In other recent law firm merger and alliance news:

—Merger talks between Pillsbury Winthrop Shaw Pittman and Fulbright Jaworski are officially off, according to the Daily Journal, a California legal publication. While a combination of the two Am Law 100 firms would have created a 1,500-lawyer shop, the Daily Journal reports that talks slowed in February over concerns about a leadership change at Fulbright and the firm’s unfunded pension plan.

—King Wood Mallesons, a Chinese and Australian legal giant whose merger went live earlier this month (but which does not yet have a unified Web site), is exploring the possibility of joining forces with a Canadian firm, according to Canadian legal publication Lexpert. Canada’s mining and natural resource lawyers have been on a roll this year, as noted by some of our recent reports, and the country’s firms are piquing the interest of international suitors.

—China’s lawyers may be grappling with awkward loyalty oaths, but the country’s law firms are increasingly broadening their horizons, expanding abroad through alliances with foreign counterparts. Nixon Peabody formed an alliance with the 300-lawyer Hylands Law Firm earlier this month, while another Chinese firm, Broad Bright, has joined the MSI Global Alliance of law and accounting firms. Yet another Chinese firm, the AllBright Law Offices, has signed a cooperation agreement with Paris-based De Pardieu Brocas Maffei, according to Legal Week.

—Two British firms engaged in Australian mergers are feeling some interesting side effects of those tie-ups on their current operations. Ashurst‘s agreement with Blake Dawson includes an option to walk away from the union in the event a U.S. firm expresses an interest in the legacy British firm but not its Aussie arm, according to Legal WeekHerbert Smith, meanwhile, is considering whether to modify its rigid lockstep compensation structure, Legal Week reports, amid its ongoing merger talks with Freehills.

—Squire Sanders, which made its high-profile debut Down Under last summer, is looking to break out of its base in the west coast city of Perth by merging with a local firm in Melbourne or Sydney, according to Aussie legal publication Lawyers Weekly. One potential partner identified in the Aussie legal press is mid-tier firm Middletons, although its management denies any discussions with Squire Sanders, one of the few U.S. firms to join in the race to Oz.

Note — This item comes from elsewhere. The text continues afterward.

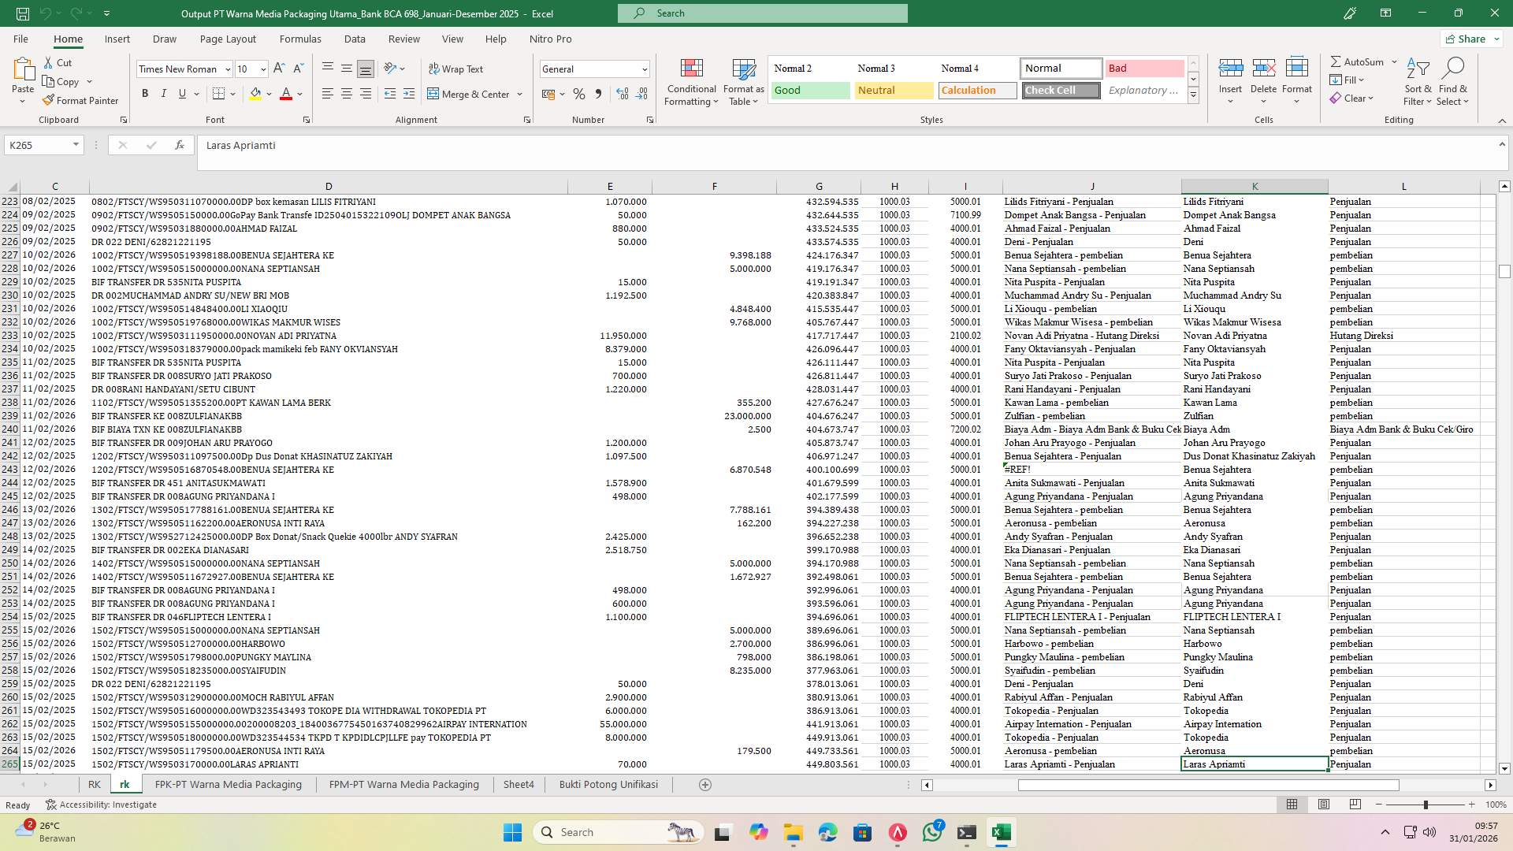This screenshot has width=1513, height=851.
Task: Toggle italic formatting
Action: click(163, 93)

—Norton Rose, another global firm that has bolstered its Aussie operations in recent years, launched a new formal alliance in Indonesia this month with local firm Susandarini Partners, according to Asian Legal Business. Norton Rose has plans to send three partners to work at the Jakarta-based firm, which replaces Norton Rose’s previous association with local shop Brigitta Rahayoe Partners.

—London-based insurance firm Clyde Co, which this week picked up a five-lawyer team from Tucker Ellis West in San Francisco, announced earlier this month that it had reached an alliance agreement with Mongolian firm Khan Lex Advocates. In entering Mongolia, Clyde Co follows a series of Australian firms that have opened offices in Ulaanbaatar to take advantage of the country’s booming market for natural resources, according to New Zealand legal publication LawFuel.

—A recent PricewaterhouseCoopers report predicting a series of law firm mergers in Scotland appears to have been spot on. As The Am Law Daily has previously reported, leading Scottish firm McGrigors, along with its lonely outpost in the Falklands, agreed in February to merge with London-based Pinsent Masons. British firm DAC Beachcroft picked up 11-lawyer Scottish boutique Andersons Solicitors last week, Legal Week reports. And Maclay Murray Spens, another top Scottish firm, had been holding merger talks with southwestern England-based Bond Pearce until both called off discussions earlier this month, according to Legal Week.

—Finally, in Switzerland, Lachenal Le Fort and Meyerlustenberger have merged to create an 85-lawyer firm that will be one of the largest in the central European alpine nation, Legal Week reports. The new firm, called Meyerlustenberger Lachenal, will have offices in Brussels, Geneva, Lausanne, Zug, and Zurich.